**** Records provided

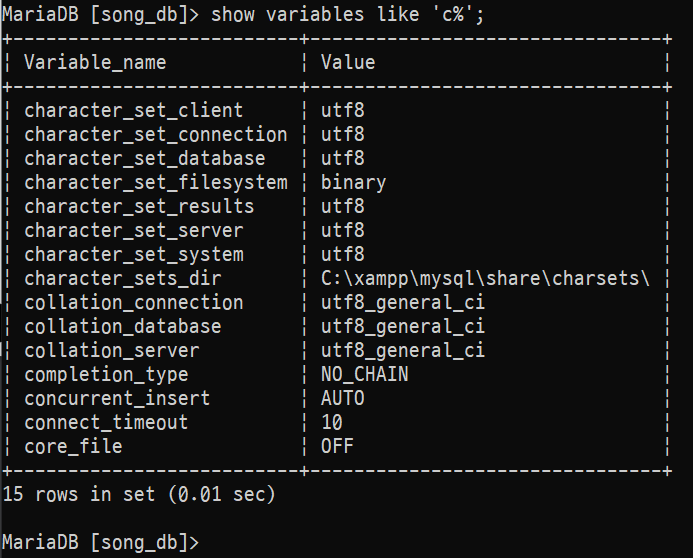Click the character_set_system row label

pos(133,254)
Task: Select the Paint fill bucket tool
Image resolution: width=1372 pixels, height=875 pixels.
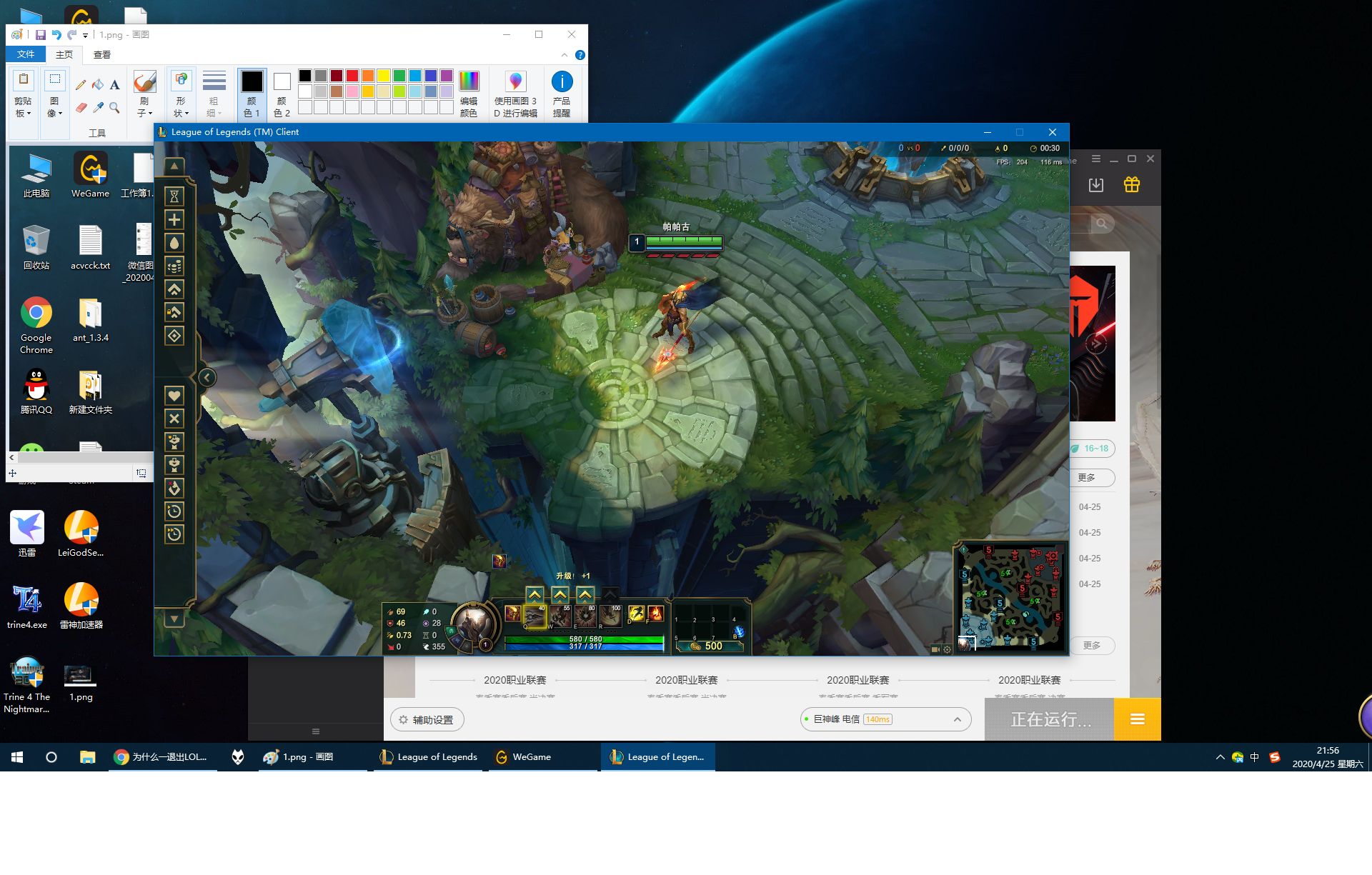Action: click(x=98, y=85)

********

## What you are asked to do
For this task, give again exactly the lines from the line with "Task: Select the Paint fill bucket tool" through the end of the entries, including both ends, and omit the pictures.

## Solution to this problem
Task: Select the Paint fill bucket tool
Image resolution: width=1372 pixels, height=875 pixels.
Action: click(x=98, y=85)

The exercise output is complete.